Il processo contro Attilio Fontana e altri quattro indagati per il cosiddetto “caso camici” ha avuto un nuovo sviluppo, con l’avvocato Jacopo Pensa che ha parlato davanti alla Corte d’Appello di Milano. L’avvocato ha sottolineato che i pubblici ministeri hanno proposto un patteggiamento ad una pena pecuniaria, dopo aver svolto tutte le indagini necessarie, ma il presidente della Regione Lombardia ha rifiutato. Secondo l’avvocato, i pm hanno avuto un momento di crisi perché hanno capito che questo processo non avrebbe dovuto essere fatto.

Pensa ha spiegato che questa vicenda ha richiesto molte risorse e ha accusato i pm di aver costruito un film che va contro la realtà dei fatti.
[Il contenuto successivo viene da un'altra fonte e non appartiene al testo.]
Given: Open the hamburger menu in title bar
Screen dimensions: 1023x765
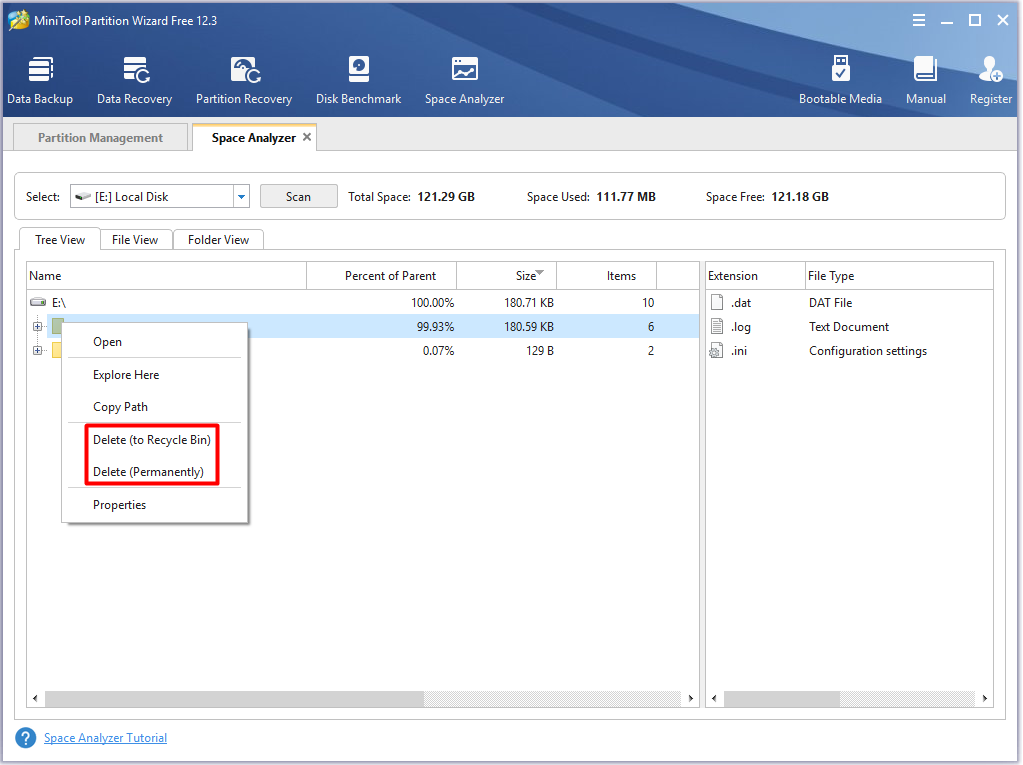Looking at the screenshot, I should tap(919, 20).
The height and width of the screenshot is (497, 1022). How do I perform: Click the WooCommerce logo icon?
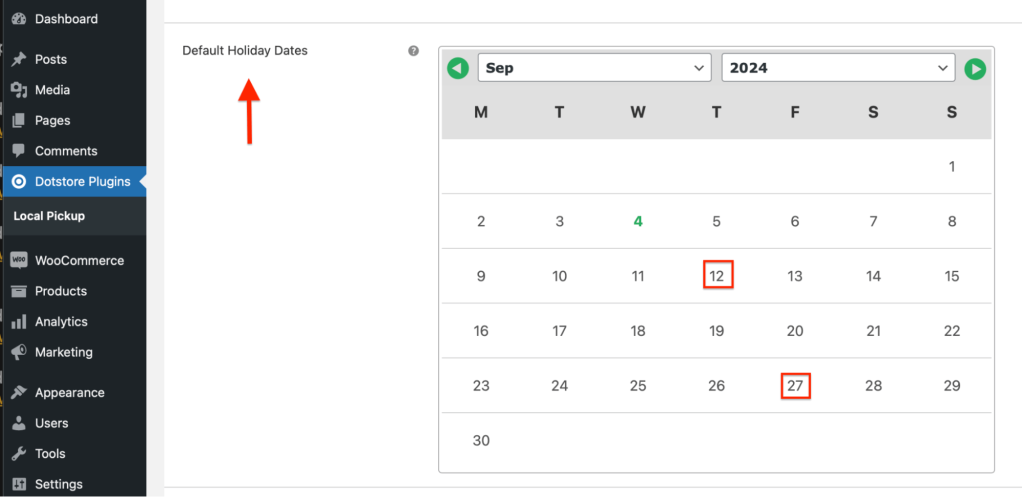tap(19, 261)
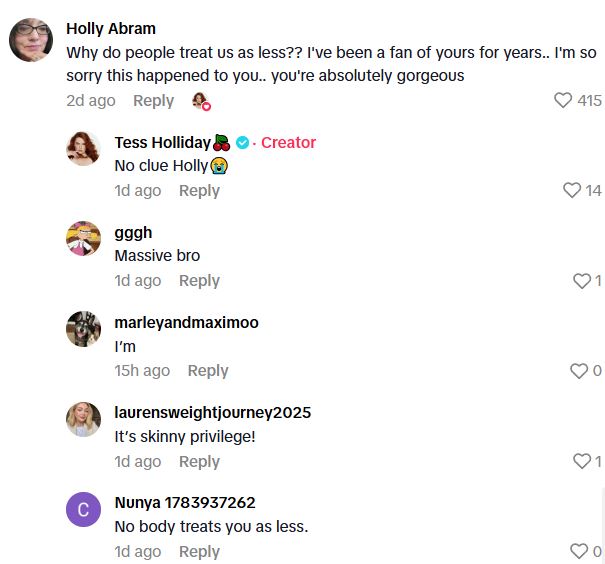Like Holly Abram's comment with heart
Image resolution: width=605 pixels, height=564 pixels.
(x=564, y=100)
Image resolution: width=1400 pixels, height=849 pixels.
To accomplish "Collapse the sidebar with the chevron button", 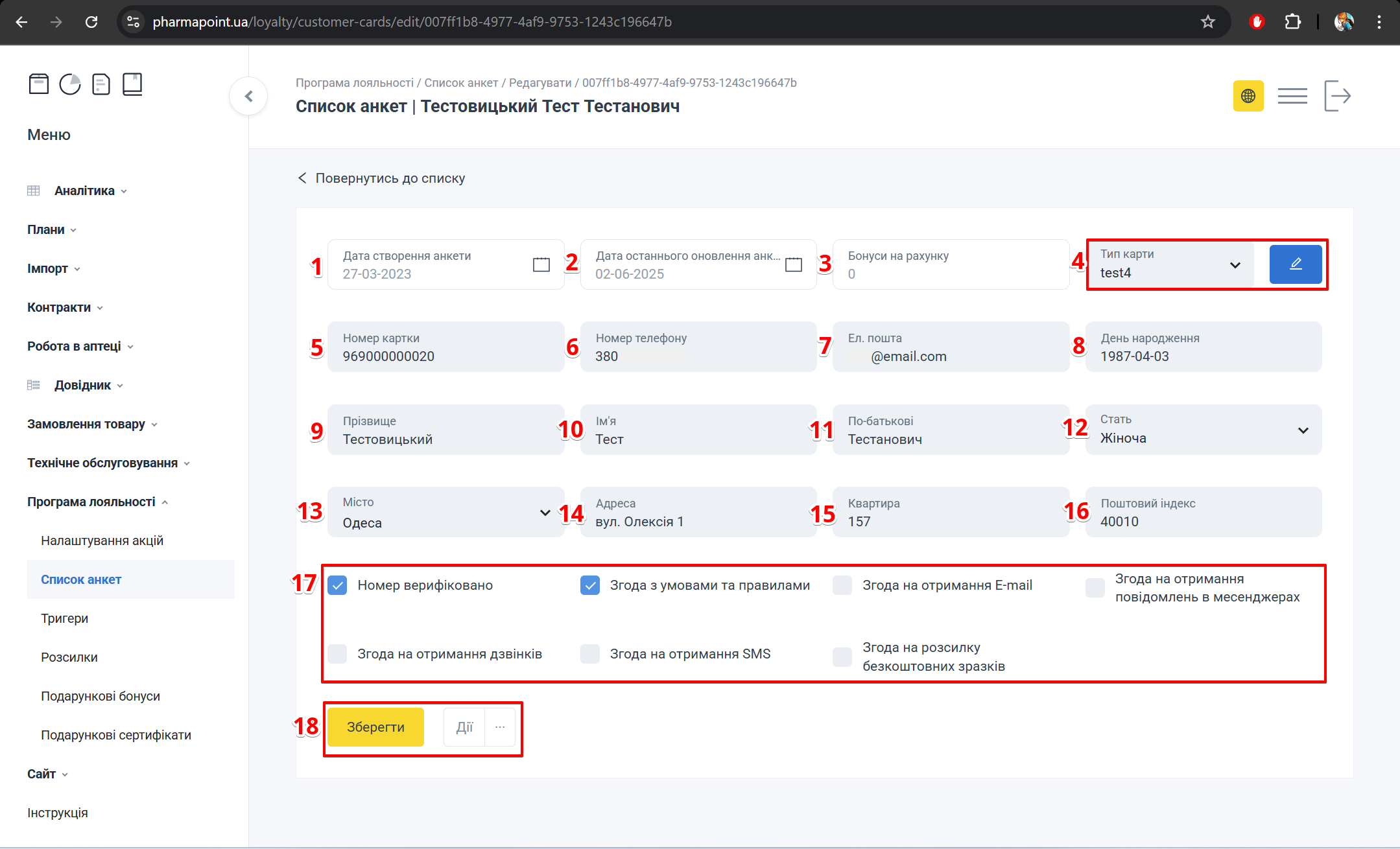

Ha sottolineato l’incertezza e la ricerca del reato da parte dei pm, che hanno cambiato l’accusa nel corso delle indagini, passando da turbativa a frode in pubbliche forniture. Secondo la difesa di Fontana, questo processo è il contrario di ciò che dovrebbe essere un processo.

L’avvocato ha anche citato le parole del presidente Mattarella, che di recente ha criticato l’innamoramento dei magistrati verso le proprie tesi, invitandoli a non innamorarsi delle tesi. Ha quindi evidenziato l’errore dei pm nel rimanere legati alla propria tesi senza considerare altre possibilità.

Il processo si basa su un’indagine che ha coinvolto Fontana, il cognato Andrea Dini, titolare di Dama spa, Filippo Bongiovanni e Carmen Schweigl, ex dirigenti di Aria, centrale acquisti regionale, e il vicesegretario generale di Regione Lombardia, Pier Attilio Superti. Tuttavia, il giudice Chiara Valori ha emesso una sentenza di “non luogo a procedere perché il fatto non sussiste” per tutti gli imputati durante l’udienza preliminare. Ora spetta alla Corte d’Appello decidere sul ricorso presentato dalla Procura milanese contro i proscioglimenti. La decisione sarà presa il 10 luglio.